Your objective: Rewrite the data from its start down through the line containing "Show all browser", changing "recommended" to "suggested" and leaving everything else unchanged.

Saved data entries:
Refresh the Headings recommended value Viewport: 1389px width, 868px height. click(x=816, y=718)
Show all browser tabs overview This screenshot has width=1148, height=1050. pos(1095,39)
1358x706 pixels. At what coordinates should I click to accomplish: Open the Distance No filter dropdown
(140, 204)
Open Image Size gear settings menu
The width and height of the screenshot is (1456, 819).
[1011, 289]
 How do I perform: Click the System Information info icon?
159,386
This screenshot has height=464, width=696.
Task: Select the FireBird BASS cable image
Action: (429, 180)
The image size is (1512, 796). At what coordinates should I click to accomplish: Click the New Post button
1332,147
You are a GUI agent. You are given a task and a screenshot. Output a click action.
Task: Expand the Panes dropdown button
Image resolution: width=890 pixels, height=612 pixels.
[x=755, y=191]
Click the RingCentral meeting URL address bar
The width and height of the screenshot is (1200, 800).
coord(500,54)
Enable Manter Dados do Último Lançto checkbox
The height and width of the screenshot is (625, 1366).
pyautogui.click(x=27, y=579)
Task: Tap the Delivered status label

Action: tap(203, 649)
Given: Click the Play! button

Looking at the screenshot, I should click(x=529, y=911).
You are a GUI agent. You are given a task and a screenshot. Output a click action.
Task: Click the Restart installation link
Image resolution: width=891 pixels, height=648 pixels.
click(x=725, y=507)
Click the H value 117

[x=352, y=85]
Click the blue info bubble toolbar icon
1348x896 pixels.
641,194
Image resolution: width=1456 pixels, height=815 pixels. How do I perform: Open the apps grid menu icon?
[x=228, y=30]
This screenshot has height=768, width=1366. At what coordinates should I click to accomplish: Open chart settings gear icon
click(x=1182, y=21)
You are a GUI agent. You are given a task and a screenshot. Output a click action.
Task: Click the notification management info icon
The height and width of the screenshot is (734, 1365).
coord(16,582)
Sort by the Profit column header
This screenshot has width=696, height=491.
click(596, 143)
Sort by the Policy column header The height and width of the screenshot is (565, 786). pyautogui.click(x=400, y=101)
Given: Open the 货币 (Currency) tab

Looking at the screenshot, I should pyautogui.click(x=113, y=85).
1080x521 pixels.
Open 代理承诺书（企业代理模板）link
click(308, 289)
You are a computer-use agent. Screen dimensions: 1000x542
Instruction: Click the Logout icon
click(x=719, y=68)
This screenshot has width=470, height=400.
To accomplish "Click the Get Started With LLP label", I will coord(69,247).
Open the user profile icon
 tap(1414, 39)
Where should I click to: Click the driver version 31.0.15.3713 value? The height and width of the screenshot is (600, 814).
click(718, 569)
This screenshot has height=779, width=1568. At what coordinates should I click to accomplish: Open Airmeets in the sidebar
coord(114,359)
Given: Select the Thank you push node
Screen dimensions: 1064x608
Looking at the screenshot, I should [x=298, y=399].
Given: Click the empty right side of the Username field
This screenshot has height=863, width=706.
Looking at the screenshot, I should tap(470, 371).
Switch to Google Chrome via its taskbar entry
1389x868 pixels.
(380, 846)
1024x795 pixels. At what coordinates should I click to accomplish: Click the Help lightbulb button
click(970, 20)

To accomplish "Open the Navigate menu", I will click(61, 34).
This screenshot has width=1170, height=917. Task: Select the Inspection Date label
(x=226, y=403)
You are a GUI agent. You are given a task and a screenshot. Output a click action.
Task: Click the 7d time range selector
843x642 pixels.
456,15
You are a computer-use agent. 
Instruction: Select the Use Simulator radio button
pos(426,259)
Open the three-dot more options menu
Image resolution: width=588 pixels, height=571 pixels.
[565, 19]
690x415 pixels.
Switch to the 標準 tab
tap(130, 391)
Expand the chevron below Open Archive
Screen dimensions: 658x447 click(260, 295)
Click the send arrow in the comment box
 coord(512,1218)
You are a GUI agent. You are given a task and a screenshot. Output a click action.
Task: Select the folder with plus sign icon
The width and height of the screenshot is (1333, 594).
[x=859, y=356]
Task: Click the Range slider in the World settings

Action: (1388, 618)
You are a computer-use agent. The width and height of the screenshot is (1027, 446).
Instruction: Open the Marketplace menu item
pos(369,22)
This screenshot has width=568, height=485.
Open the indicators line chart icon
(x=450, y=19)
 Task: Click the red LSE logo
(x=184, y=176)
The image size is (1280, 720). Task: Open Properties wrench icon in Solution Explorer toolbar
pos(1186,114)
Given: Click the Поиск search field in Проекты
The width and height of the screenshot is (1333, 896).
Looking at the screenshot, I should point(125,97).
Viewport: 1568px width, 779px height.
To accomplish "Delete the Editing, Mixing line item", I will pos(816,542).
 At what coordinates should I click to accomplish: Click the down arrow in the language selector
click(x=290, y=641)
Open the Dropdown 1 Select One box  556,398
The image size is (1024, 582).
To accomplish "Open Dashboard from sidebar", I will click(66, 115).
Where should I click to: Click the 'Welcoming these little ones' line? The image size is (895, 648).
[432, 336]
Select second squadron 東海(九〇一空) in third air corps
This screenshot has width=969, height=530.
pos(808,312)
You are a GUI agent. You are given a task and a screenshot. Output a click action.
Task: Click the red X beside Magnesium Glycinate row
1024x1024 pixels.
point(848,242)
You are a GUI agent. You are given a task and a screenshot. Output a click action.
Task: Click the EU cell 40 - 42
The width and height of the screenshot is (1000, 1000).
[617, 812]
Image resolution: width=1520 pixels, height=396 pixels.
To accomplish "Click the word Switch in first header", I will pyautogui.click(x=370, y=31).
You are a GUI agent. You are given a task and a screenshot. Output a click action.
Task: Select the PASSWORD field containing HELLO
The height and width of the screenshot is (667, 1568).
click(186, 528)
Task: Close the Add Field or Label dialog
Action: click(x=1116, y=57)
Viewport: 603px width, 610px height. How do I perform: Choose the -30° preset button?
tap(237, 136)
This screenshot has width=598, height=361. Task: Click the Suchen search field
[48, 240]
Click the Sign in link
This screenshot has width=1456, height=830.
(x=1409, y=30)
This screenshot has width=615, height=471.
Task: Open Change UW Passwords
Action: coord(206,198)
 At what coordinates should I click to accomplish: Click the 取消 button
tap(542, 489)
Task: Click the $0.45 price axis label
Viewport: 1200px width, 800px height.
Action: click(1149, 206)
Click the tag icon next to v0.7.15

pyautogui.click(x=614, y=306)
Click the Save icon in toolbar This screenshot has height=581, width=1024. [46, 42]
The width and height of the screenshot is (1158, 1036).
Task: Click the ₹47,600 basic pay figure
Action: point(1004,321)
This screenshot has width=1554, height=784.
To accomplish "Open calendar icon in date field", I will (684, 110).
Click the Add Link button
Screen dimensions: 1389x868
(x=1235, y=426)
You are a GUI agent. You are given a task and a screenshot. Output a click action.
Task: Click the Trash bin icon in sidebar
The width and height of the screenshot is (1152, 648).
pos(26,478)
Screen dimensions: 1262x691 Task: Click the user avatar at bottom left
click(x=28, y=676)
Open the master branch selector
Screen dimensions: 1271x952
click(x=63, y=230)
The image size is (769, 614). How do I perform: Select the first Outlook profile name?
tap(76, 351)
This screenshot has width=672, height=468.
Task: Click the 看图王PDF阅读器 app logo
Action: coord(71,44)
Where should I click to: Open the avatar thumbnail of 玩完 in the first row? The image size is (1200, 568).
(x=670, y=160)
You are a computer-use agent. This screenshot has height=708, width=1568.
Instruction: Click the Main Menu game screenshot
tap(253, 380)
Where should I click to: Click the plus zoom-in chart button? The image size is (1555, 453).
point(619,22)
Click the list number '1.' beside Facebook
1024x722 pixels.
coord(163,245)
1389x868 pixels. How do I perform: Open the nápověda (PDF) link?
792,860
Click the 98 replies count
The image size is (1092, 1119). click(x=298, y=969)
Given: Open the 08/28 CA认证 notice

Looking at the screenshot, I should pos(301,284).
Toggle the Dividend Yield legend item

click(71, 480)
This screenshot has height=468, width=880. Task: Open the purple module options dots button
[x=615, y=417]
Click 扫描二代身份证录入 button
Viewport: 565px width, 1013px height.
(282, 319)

Result of the exercise:
Refresh the Headings suggested value Viewport: 1389px width, 868px height. click(x=816, y=718)
Show all browser tabs overview This screenshot has width=1148, height=1050. pos(1095,39)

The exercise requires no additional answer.